**EXERCISE REQUIREMENTS:** Please output the lines shown below exactly as they appear.

**Records from a data collection:**
#####

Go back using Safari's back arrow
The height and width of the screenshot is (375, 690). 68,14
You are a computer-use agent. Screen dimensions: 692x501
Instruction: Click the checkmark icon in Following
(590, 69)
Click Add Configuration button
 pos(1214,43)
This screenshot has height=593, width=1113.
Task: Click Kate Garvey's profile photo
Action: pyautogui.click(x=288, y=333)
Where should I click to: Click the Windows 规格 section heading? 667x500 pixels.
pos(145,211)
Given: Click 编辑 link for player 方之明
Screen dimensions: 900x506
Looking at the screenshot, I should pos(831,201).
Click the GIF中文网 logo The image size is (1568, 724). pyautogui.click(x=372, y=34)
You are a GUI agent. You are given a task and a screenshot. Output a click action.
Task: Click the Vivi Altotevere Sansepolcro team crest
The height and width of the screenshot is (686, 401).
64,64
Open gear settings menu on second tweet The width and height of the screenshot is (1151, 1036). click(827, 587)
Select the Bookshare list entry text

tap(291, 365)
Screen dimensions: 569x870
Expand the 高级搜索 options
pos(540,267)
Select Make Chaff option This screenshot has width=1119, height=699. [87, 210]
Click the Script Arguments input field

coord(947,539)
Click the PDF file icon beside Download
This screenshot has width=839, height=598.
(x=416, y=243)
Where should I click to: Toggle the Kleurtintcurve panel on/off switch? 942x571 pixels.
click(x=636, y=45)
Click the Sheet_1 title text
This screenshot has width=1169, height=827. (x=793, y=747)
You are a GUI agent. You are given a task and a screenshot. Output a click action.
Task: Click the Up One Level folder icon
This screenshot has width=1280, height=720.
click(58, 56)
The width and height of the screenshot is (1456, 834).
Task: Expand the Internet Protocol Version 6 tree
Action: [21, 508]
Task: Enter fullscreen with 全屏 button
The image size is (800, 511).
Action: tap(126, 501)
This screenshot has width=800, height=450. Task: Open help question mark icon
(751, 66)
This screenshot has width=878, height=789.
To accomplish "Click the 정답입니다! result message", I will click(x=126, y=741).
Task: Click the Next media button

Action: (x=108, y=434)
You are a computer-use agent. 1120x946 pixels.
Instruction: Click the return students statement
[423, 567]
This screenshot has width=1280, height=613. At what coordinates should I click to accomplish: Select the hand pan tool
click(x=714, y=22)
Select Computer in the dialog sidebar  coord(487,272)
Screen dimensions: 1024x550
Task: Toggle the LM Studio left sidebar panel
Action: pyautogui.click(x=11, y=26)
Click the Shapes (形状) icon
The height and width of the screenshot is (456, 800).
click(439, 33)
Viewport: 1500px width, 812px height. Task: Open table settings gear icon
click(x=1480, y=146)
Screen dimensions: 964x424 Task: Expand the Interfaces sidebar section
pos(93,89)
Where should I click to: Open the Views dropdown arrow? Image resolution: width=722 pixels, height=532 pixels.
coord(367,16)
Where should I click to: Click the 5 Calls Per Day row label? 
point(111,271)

#####

**TASK OUTPUT:**
Go back using Safari's back arrow
The height and width of the screenshot is (375, 690). 68,14
You are a computer-use agent. Screen dimensions: 692x501
Instruction: Click the checkmark icon in Following
(590, 69)
Click Add Configuration button
 pos(1214,43)
This screenshot has height=593, width=1113.
Task: Click Kate Garvey's profile photo
Action: pyautogui.click(x=288, y=333)
Where should I click to: Click the Windows 规格 section heading? 667x500 pixels.
pos(145,211)
Given: Click 编辑 link for player 方之明
Screen dimensions: 900x506
Looking at the screenshot, I should pos(831,201).
Click the GIF中文网 logo The image size is (1568, 724). pyautogui.click(x=372, y=34)
You are a GUI agent. You are given a task and a screenshot. Output a click action.
Task: Click the Vivi Altotevere Sansepolcro team crest
The height and width of the screenshot is (686, 401).
64,64
Open gear settings menu on second tweet The width and height of the screenshot is (1151, 1036). click(827, 587)
Select the Bookshare list entry text

tap(291, 365)
Screen dimensions: 569x870
Expand the 高级搜索 options
pos(540,267)
Select Make Chaff option This screenshot has width=1119, height=699. [87, 210]
Click the Script Arguments input field

coord(947,539)
Click the PDF file icon beside Download
This screenshot has width=839, height=598.
(x=416, y=243)
Where should I click to: Toggle the Kleurtintcurve panel on/off switch? 942x571 pixels.
click(x=636, y=45)
Click the Sheet_1 title text
This screenshot has width=1169, height=827. (x=793, y=747)
You are a GUI agent. You are given a task and a screenshot. Output a click action.
Task: Click the Up One Level folder icon
This screenshot has width=1280, height=720.
click(58, 56)
The width and height of the screenshot is (1456, 834).
Task: Expand the Internet Protocol Version 6 tree
Action: [21, 508]
Task: Enter fullscreen with 全屏 button
The image size is (800, 511).
Action: tap(126, 501)
This screenshot has width=800, height=450. Task: Open help question mark icon
(751, 66)
This screenshot has width=878, height=789.
To accomplish "Click the 정답입니다! result message", I will click(x=126, y=741).
Task: Click the Next media button

Action: (x=108, y=434)
You are a computer-use agent. 1120x946 pixels.
Instruction: Click the return students statement
[423, 567]
This screenshot has width=1280, height=613. At what coordinates should I click to accomplish: Select the hand pan tool
click(x=714, y=22)
Select Computer in the dialog sidebar  coord(487,272)
Screen dimensions: 1024x550
Task: Toggle the LM Studio left sidebar panel
Action: pyautogui.click(x=11, y=26)
Click the Shapes (形状) icon
The height and width of the screenshot is (456, 800).
click(439, 33)
Viewport: 1500px width, 812px height. Task: Open table settings gear icon
click(x=1480, y=146)
Screen dimensions: 964x424 Task: Expand the Interfaces sidebar section
pos(93,89)
Where should I click to: Open the Views dropdown arrow? Image resolution: width=722 pixels, height=532 pixels.
coord(367,16)
Where should I click to: Click the 5 Calls Per Day row label? 
point(111,271)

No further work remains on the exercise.